Given text:
++++

The rejected gay child: what to do if your parents do not accept you

A boy saying he is gay is equivalent to a teenage daughter saying she is pregnant or a son saying he has gotten a girl pregnant. The parents’ first reaction is usually surprise, but surprise is not a problem. I remember the day I had to call my father to tell him that I wrecked his car. He drove to the scene of the accident, cursed at me and drove away, that was a shock. After ten minutes, he came back on the scene, hugged me and told me that he was glad he didn’t hurt me badly, that was love. If you tell your parents you’re gay, they may be surprised, but that doesn’t mean they’ll reject you. This shock could be over in minutes, hours, days, or even weeks, but eventually we get over it and move on.

The above example is not what I would like to discuss. Sometimes parents are shocked to learn that you are gay, and then the shock turns to disgust, anger, rejection, or even hatred. Unfortunately, research suggests that about 50% of parents of gay children reject them. That’s 50% in the so-called more tolerant societies in places like Europe, America, Australia and South Africa. That means that 50% of our gay children are being rejected by their own parents and some researchers suggest that half of them are being banned from their own homes. That shows that this is not an issue to be taken lightly, it is a real problem. Society should help us in this unfair situation, but here I can only offer advice.

++++

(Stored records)
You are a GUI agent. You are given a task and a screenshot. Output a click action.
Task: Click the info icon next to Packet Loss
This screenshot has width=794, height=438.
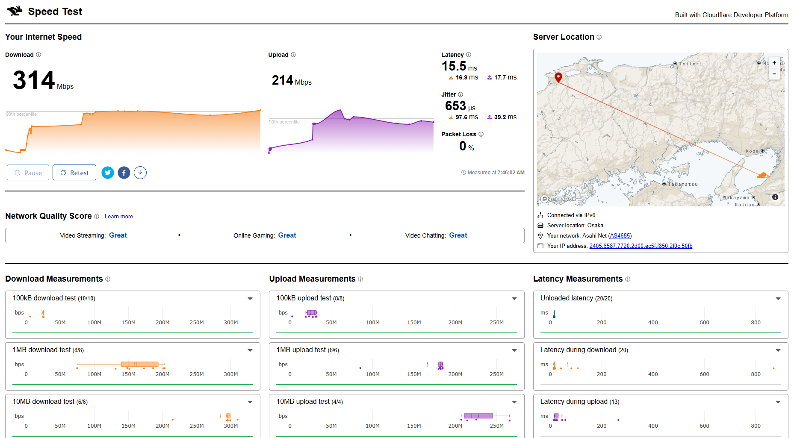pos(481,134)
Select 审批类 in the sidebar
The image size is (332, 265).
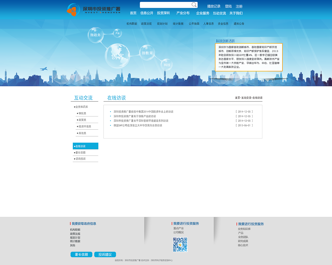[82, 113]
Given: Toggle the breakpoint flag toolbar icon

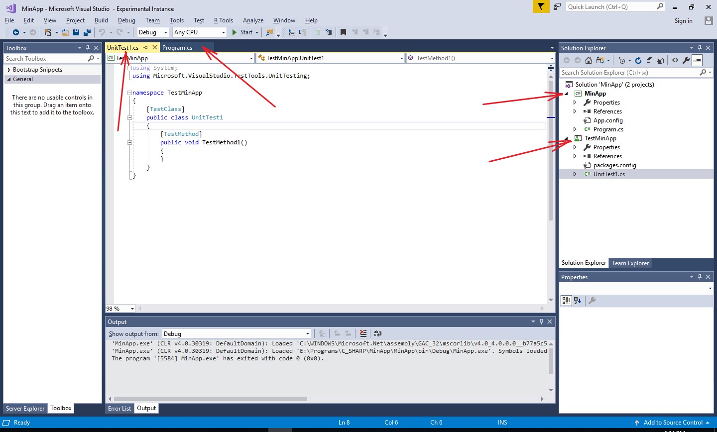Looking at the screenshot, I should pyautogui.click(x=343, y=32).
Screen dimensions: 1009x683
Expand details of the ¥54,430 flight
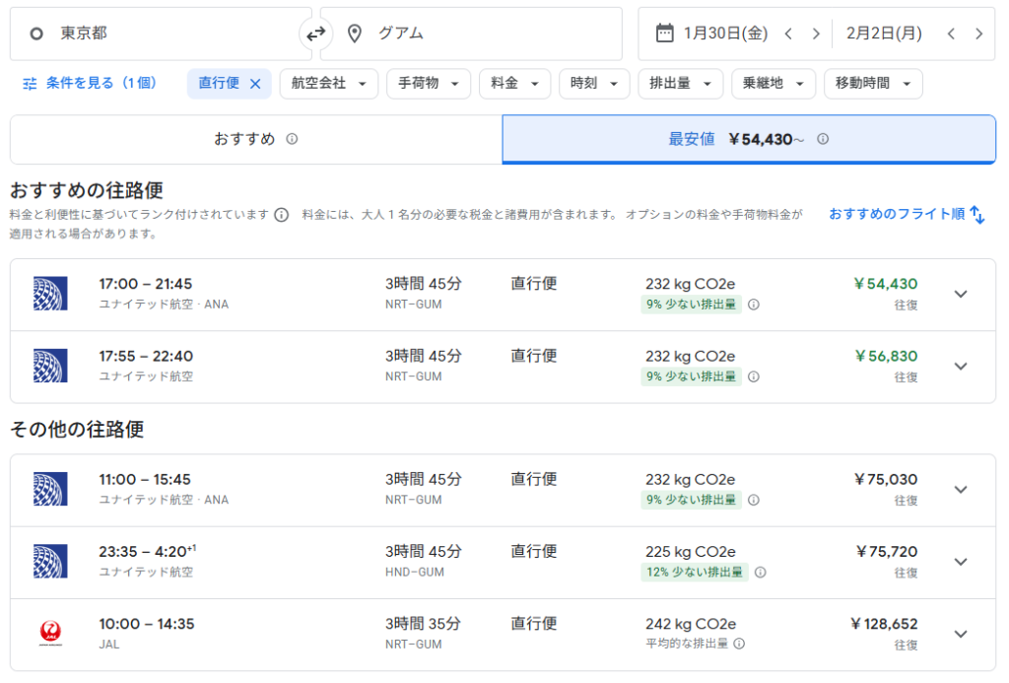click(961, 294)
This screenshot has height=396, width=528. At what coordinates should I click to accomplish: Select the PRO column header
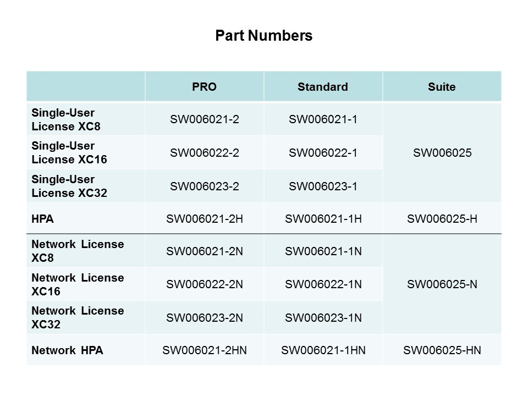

++++

Instructions:
a. From the article on parents rejecting gay children, return the part that opens with the words containing "The rejected gay" and closes with "and move on.".
b. Summarize the article on parents rejecting gay children in two sentences.

Solutions below:
a.
The rejected gay child: what to do if your parents do not accept you

A boy saying he is gay is equivalent to a teenage daughter saying she is pregnant or a son saying he has gotten a girl pregnant. The parents’ first reaction is usually surprise, but surprise is not a problem. I remember the day I had to call my father to tell him that I wrecked his car. He drove to the scene of the accident, cursed at me and drove away, that was a shock. After ten minutes, he came back on the scene, hugged me and told me that he was glad he didn’t hurt me badly, that was love. If you tell your parents you’re gay, they may be surprised, but that doesn’t mean they’ll reject you. This shock could be over in minutes, hours, days, or even weeks, but eventually we get over it and move on.

b. The article likens a boy saying he is gay to news such as a teenage daughter's pregnancy, noting that parents' first reaction is usually surprise, which may pass and does not mean rejection. It then turns to cases where the shock becomes disgust, anger, rejection, or hatred, citing research that about 50% of parents of gay children reject them even in more tolerant societies, and calls this a real problem.